By: Nicolai Jacobsen, Jake Friedman, Luca Demian, and Andre Kirby
We first did exploratory data analysis on the datasets gathered, those being from Washington Post and US Census datasets. This allowed us to clean the data, and we could then calculate the probabilities of homicide based on gender, age, race, and location, as well as the likelihood of someone being affected by a police shooting (based on the same factors). This was done by creating a probability function that found the conditional probability of an incident given a set of attributes all of this aformentioned data science work was done in Python. This logic was then ported over to a JavaScript/svelte front-end that represents all this data and allows the users of the website to find out where they fall under according to their demographics and our calculated probabilities.

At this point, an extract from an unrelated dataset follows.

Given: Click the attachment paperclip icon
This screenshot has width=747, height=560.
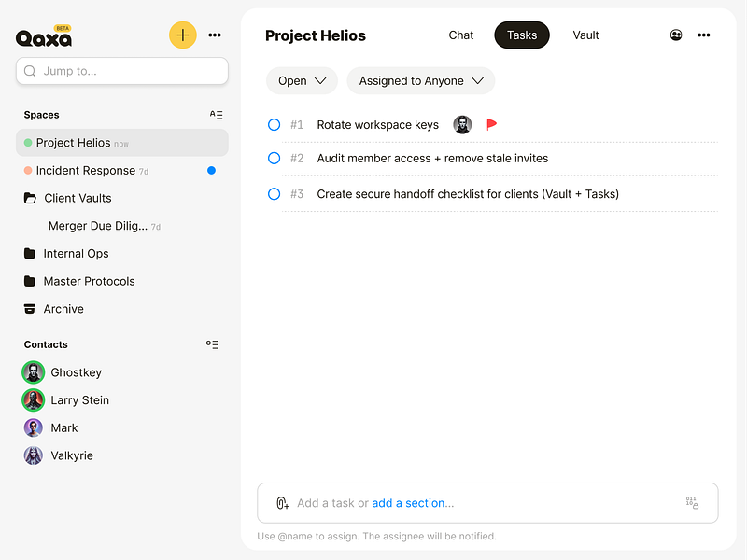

The Washington Post Police Shooting Dataset: The Washington Post Police shooting dataset contains records of all persons shot by an on-duty police officer from 2015 to 2023, in the United States, as well as the agencies involved in each event. It is updated regularly as fatal shootings are reported and as facts emerge about individual cases.
The Washington Post Homicide Dataset: The Washington Post collected data on more than 52,000 criminal homicides over the past 10 years in 50 of the largest American cities. The data included the location of the homicide, whether an arrest occurred and, demographic information about the victim.
2020 US Census Dataset (from Kaggle): This dataset is from the US Census website and was cleaned for Kaggle to increase accessibility. There are no personal identifiable information in this dataset.
US 2021 Age Distribution Dataset: Population and demographic data in this dataset is based on analysis of the Census Bureau’s American Community Survey (ACS) and thus it may differ from other population estimates by the Census Bureau. The US and state population data displayed on this site are only for civilians. Population numbers are rounded to the nearest 100.
We used Pandas for the Exploratory Data Analysis to clean and adjust the datasets we had as needed.
We found the conditional probability of a certain incident occuring (ie. homicide or police shooting) with the function incident_probability_given_attributes
. This function finds the conditional probability of an incident given a set of attributes for a given state and year. It uses Bayes' theorem to calculate P(I|x,y,z...) as we are able to calculate P(I|x), P(I|y), p(I|z), ... independently and we assume conditional independence between variables x, y, z, ... in the population data. Therefore, we know that: P(I|x,y,z,...) = (P(I|x) * P(I|y) * P(I|z) * ...) / P(H)
For the website, we used Svelte and JavaScript to create a front-end that allows users to input their demographic information and find out their probability of being affected by a police shooting or homicide. The website also allows users to compare their probability to the probability of the state they live in and the national average. This all updates automatically and is hosted as a static JS page.